日本人の語学力(英語)は世界的に見てかなり低い。

国別英語能力指数 EF EPI 2016では72か国中35位、お馴染みのTOEICでは48カ国中40位(2013年)と、成績が振るわない。アジア圏内においても、それは変わらずに、中国、韓国よりも順位が低い。

勤勉な日本人がなぜ英語が苦手かというと、理由は単純で「必要ないから」に尽きる。英語を必死になって習得してもそれを使用する機会がなければ、宝の持ち腐れであろう。日常業務で英語を必要とする日本人はそう多くない。それが試験結果につながっている。
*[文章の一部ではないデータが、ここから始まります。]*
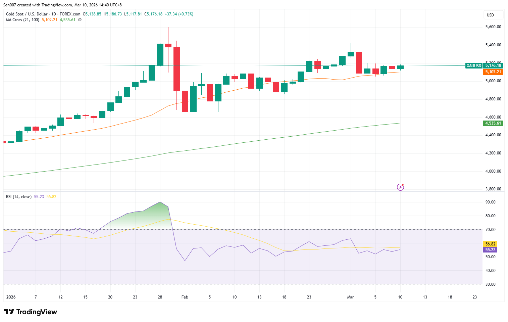Click the crossed-circle icon next to MA Cross

point(80,20)
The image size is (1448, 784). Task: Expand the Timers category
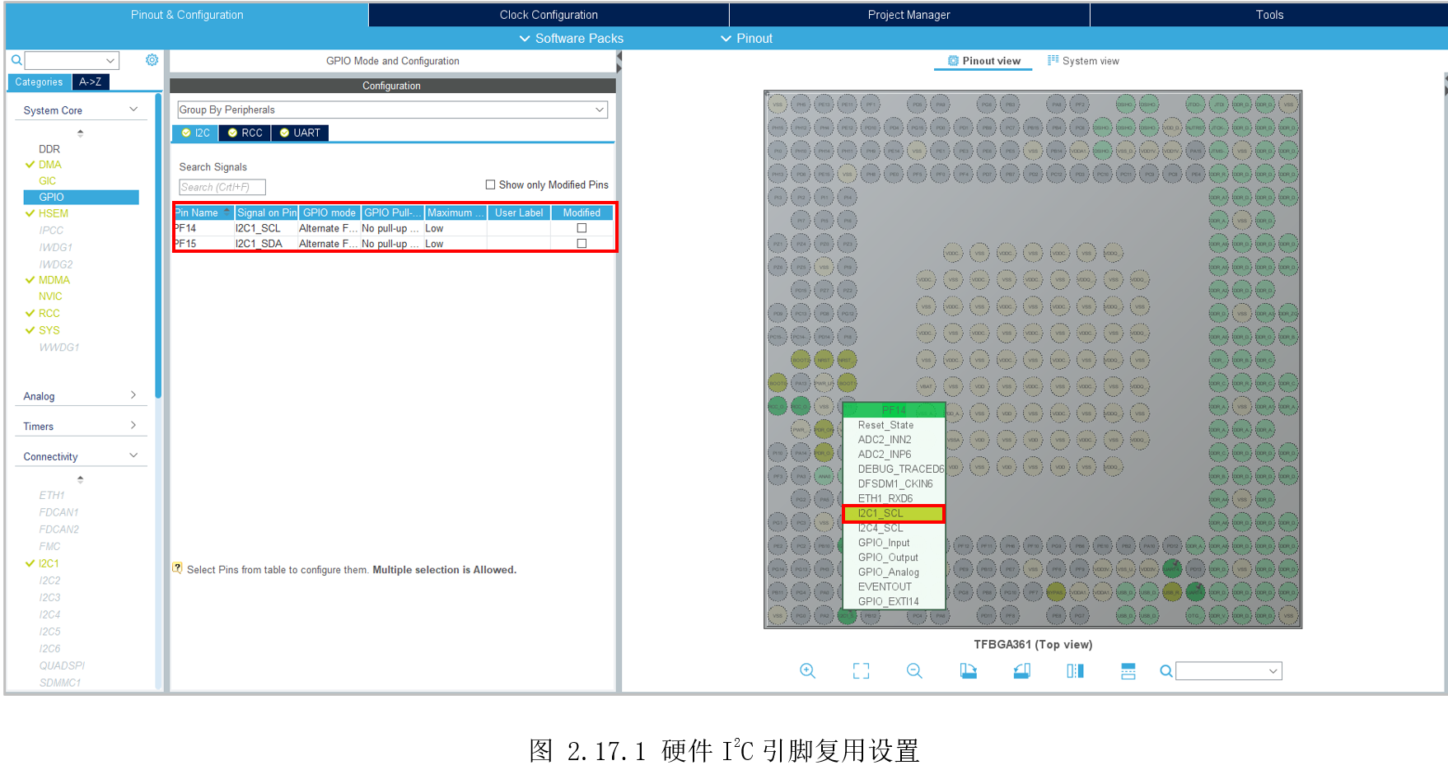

なぜ日本では英語が必要とされていないかというと、日本は世界でも数少ない「人口が1億人以上いる先進国」だからだ。自国民が少ない場合は、ある程度の規模を目指すのならば他国へ販売するしかない。また高額商品が売れる先進国で販売する方が利益が出やすい。

お隣の韓国を例でみると、人口がおよそ5千万人しかおらず、日本の半分以下だ。そのため、経済の貿易依存度は7割を超えている(日本は3割弱、米国は2割強)。貿易は、英語を介して行われることがほとんどなので、韓国にとっては英語の必要性が非常に高い。

また韓国は、サムスンというグローバル企業がGDPに占める割合が20%もあるので、必然的に海外向けにビジネスを展開している。同じグローバル企業のトヨタのGDPに占める割合は5%程度となので、いかに韓国にとってサムスンが大きな影響を与えているかが分かる。

では、今後も日本人には英語が必要ないかというと、そういうわけではない。なぜかというと急激に人口が減少しているからだ。50年後には現在より7割程度の人口になるので、貿易依存度が徐々に高まることが予想される。

そうなればこれまでほとんど使用しなかった英語を、ついに本気で取り組む必要がでてくる。人間は必要性が高くなるまでは努力しないので、これでまでは振るわなかった英語の成績もおそらく上昇するだろう。

小学校でも3年生から必須科目に、5年生から正式教科になる予定となっている。それは世界のグローバル化の影響もあるが、人口減少も無関係ではない。

これから長い人生を生きる子ども達は、そのような社会構造の変化に敏感になって学習する必要がある。これまでは英語力と収入には緩やかな相関関係しかなかったが、これからは強い相関関係になることが予想されるからだ。

日本人は良くも悪くも流されやすい国民だから、本当に英語が必要だと感じたならば、一気にその方向に進むだろう。テレビの英語放送も増えるだろうし、第二公用語になるかもしれない。

ただし、否応なく英語圏の文化が大量に流入することで、これまでの日本の伝統文化・価値観がどう変化していくのは、また別の話だ。